- _THE TASK_
Beginning with the line containing "Task: Click odds value 1.58" and ending at the last line of the records, transcribe each line exactly. Do not include pictures.

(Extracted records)
....................

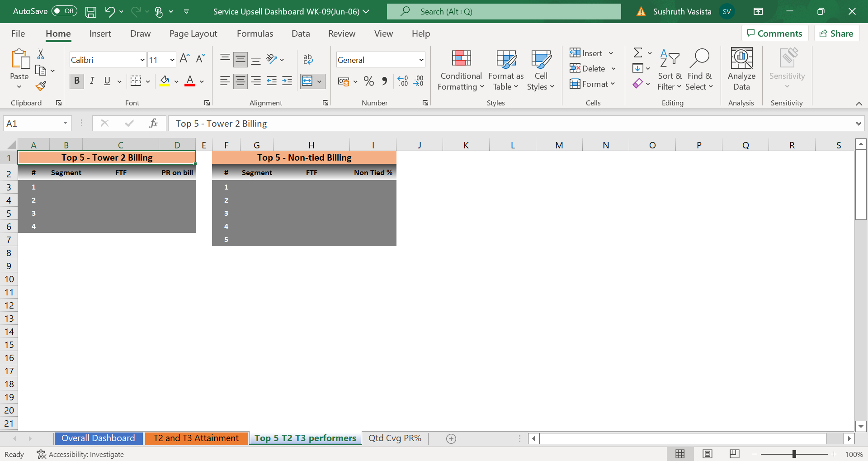Toggle the AutoSave switch
Screen dimensions: 868x461
[64, 11]
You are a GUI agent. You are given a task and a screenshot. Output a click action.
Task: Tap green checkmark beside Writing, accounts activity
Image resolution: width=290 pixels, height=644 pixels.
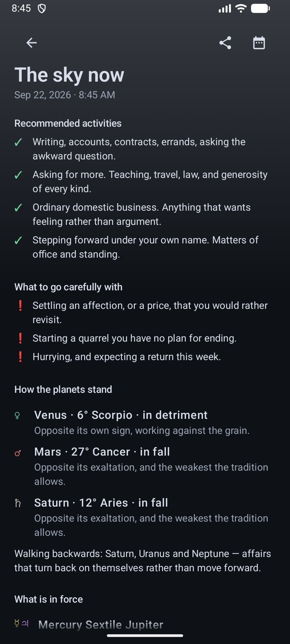[18, 142]
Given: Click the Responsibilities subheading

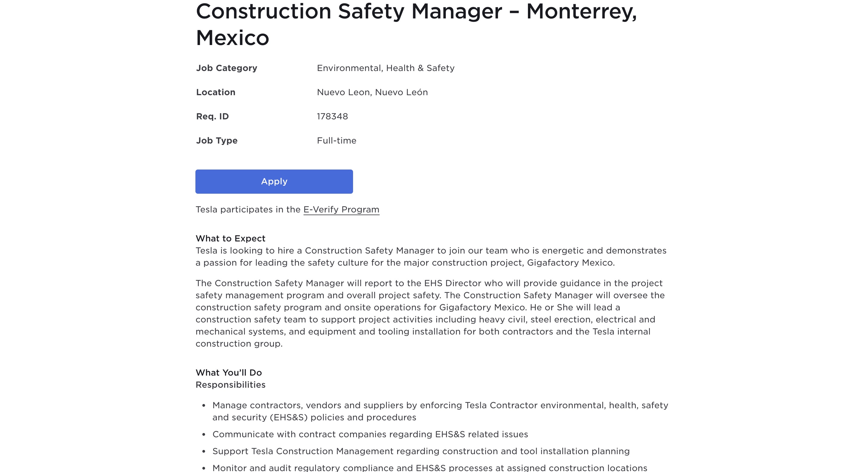Looking at the screenshot, I should tap(230, 385).
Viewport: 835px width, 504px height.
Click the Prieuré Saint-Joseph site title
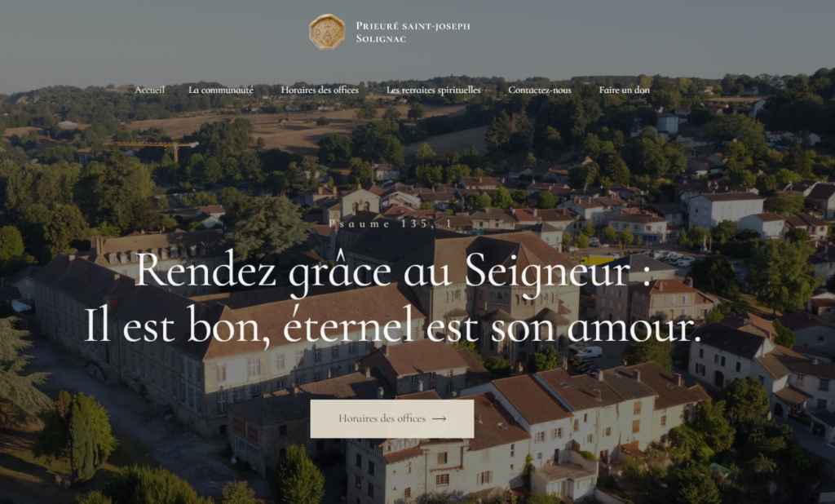pos(413,25)
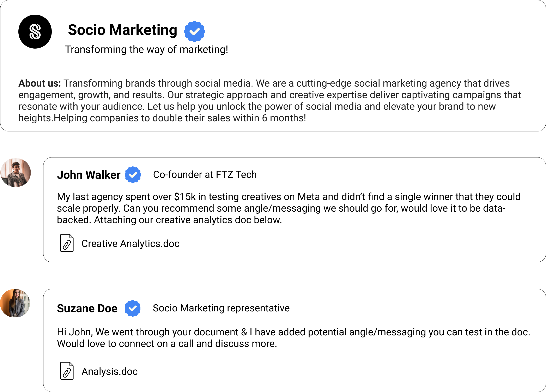This screenshot has width=546, height=392.
Task: Click the Creative Analytics.doc attachment paperclip icon
Action: click(x=67, y=243)

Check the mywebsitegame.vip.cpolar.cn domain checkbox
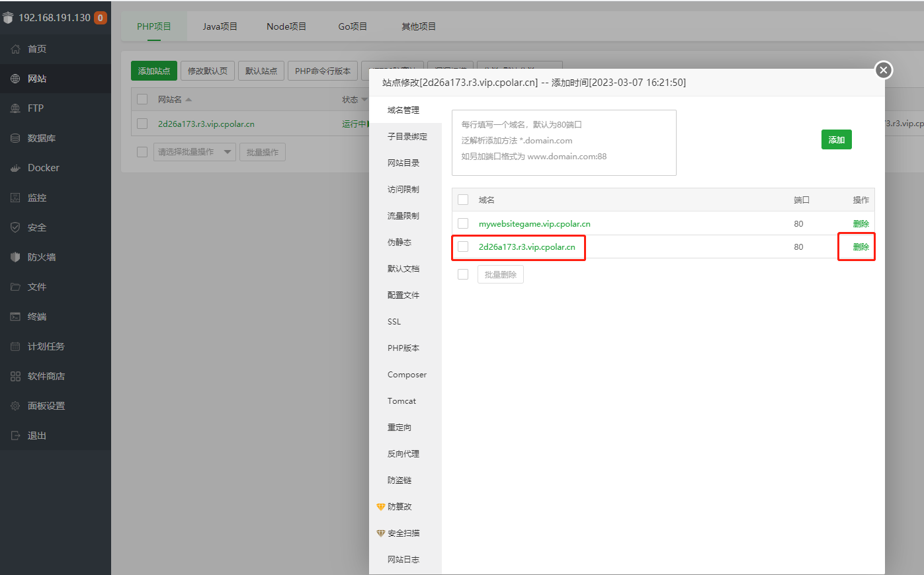[x=463, y=223]
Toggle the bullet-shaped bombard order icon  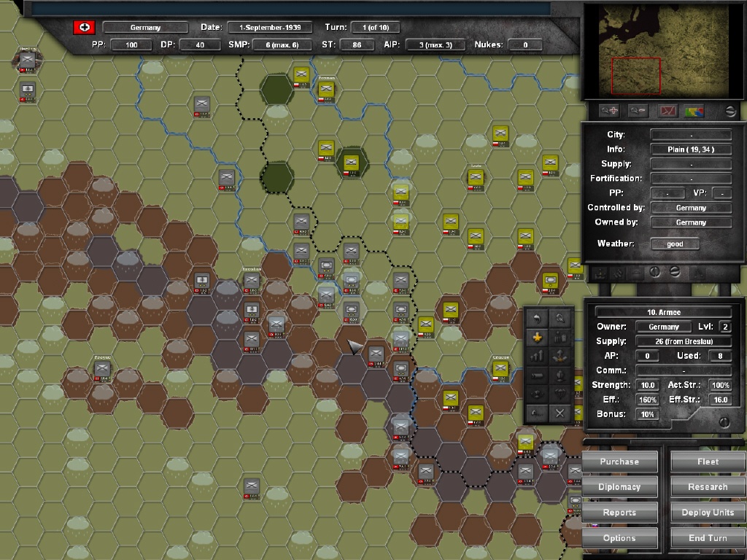click(x=538, y=375)
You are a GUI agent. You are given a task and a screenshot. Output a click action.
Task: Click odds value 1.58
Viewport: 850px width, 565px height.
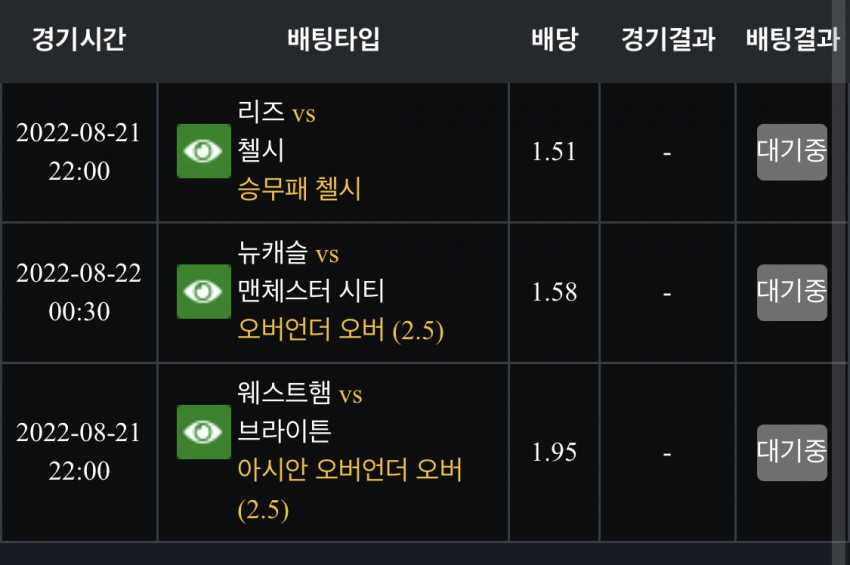(554, 292)
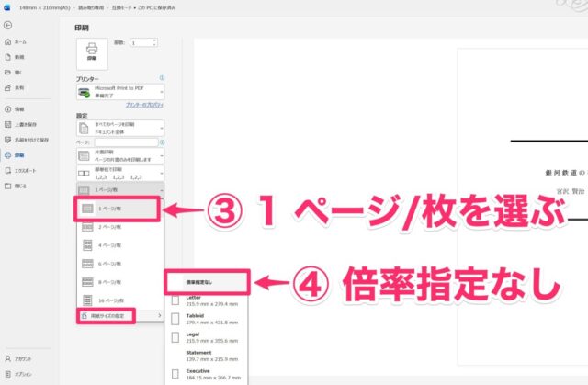Open the すべてのページを印刷 range dropdown

[120, 130]
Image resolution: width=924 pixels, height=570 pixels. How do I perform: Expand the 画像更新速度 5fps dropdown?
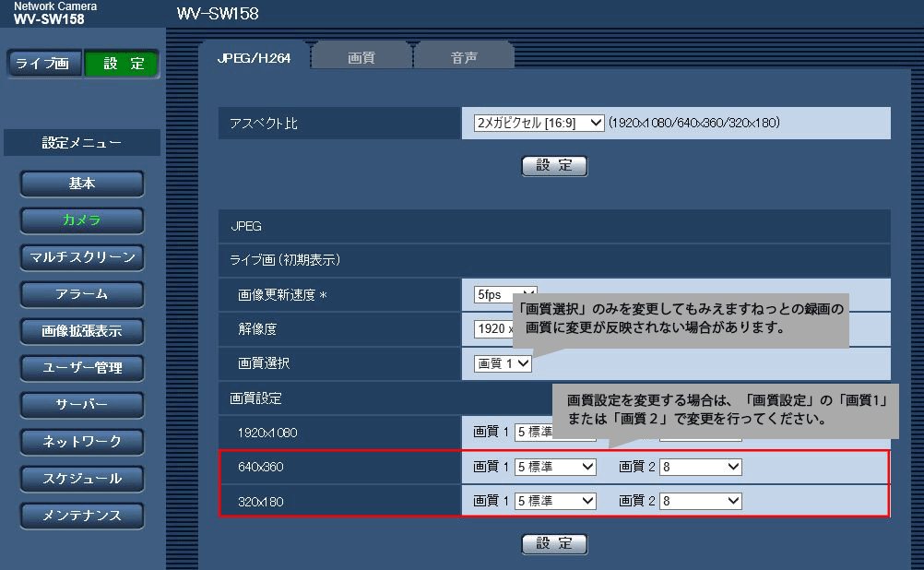(x=503, y=294)
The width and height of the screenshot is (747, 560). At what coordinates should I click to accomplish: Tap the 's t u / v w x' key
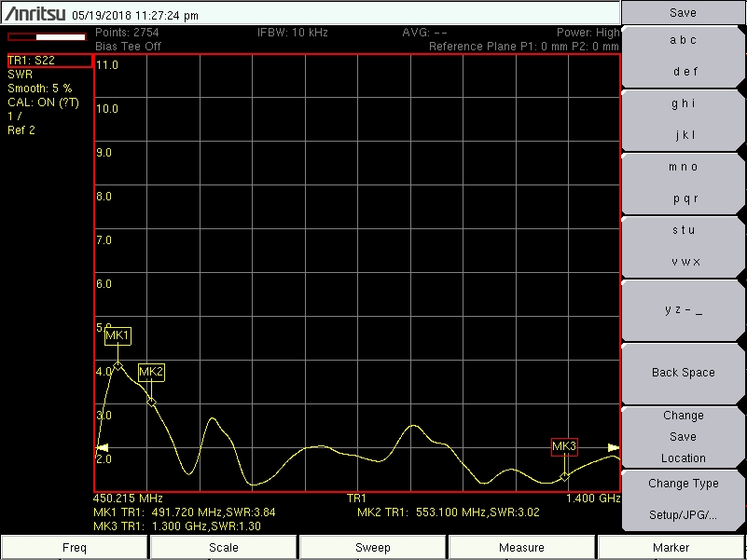pos(683,246)
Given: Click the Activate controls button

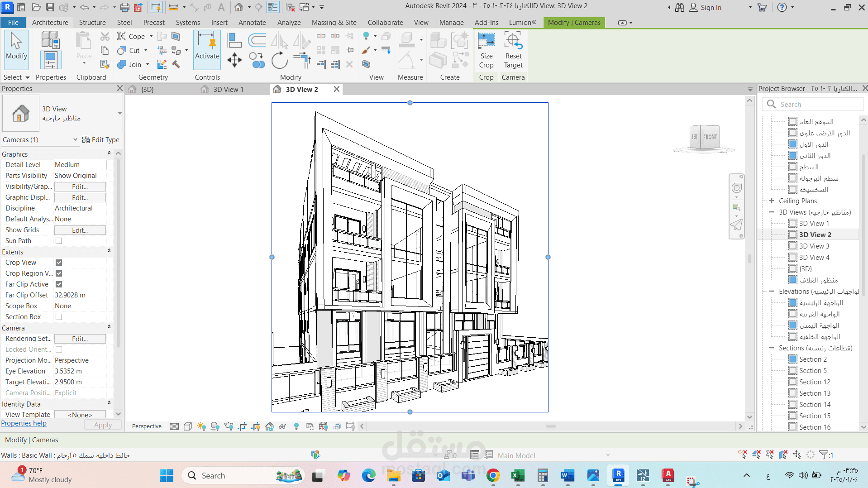Looking at the screenshot, I should tap(207, 50).

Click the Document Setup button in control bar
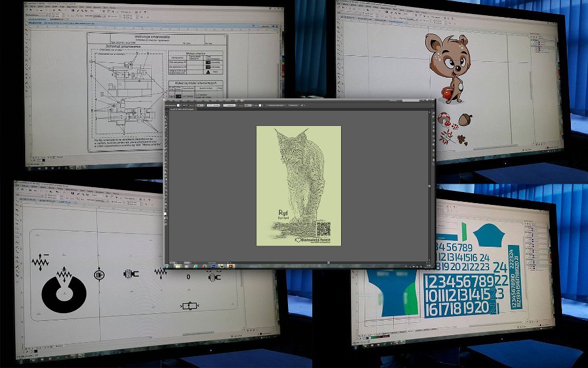pos(276,105)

....................

- _ANSWER TO THE PROBLEM_
Task: Click odds value 1.58
Viewport: 850px width, 565px height.
(554, 292)
Open the すべてのページを印刷 range dropdown

[120, 130]
Image resolution: width=924 pixels, height=570 pixels. How do I perform: Expand the 画像更新速度 5fps dropdown?
(x=503, y=294)
The width and height of the screenshot is (747, 560). At what coordinates should I click to accomplish: Tap the 's t u / v w x' key
pos(683,246)
Given: Click the Activate controls button

Looking at the screenshot, I should tap(207, 50).

Click the Document Setup button in control bar
pos(276,105)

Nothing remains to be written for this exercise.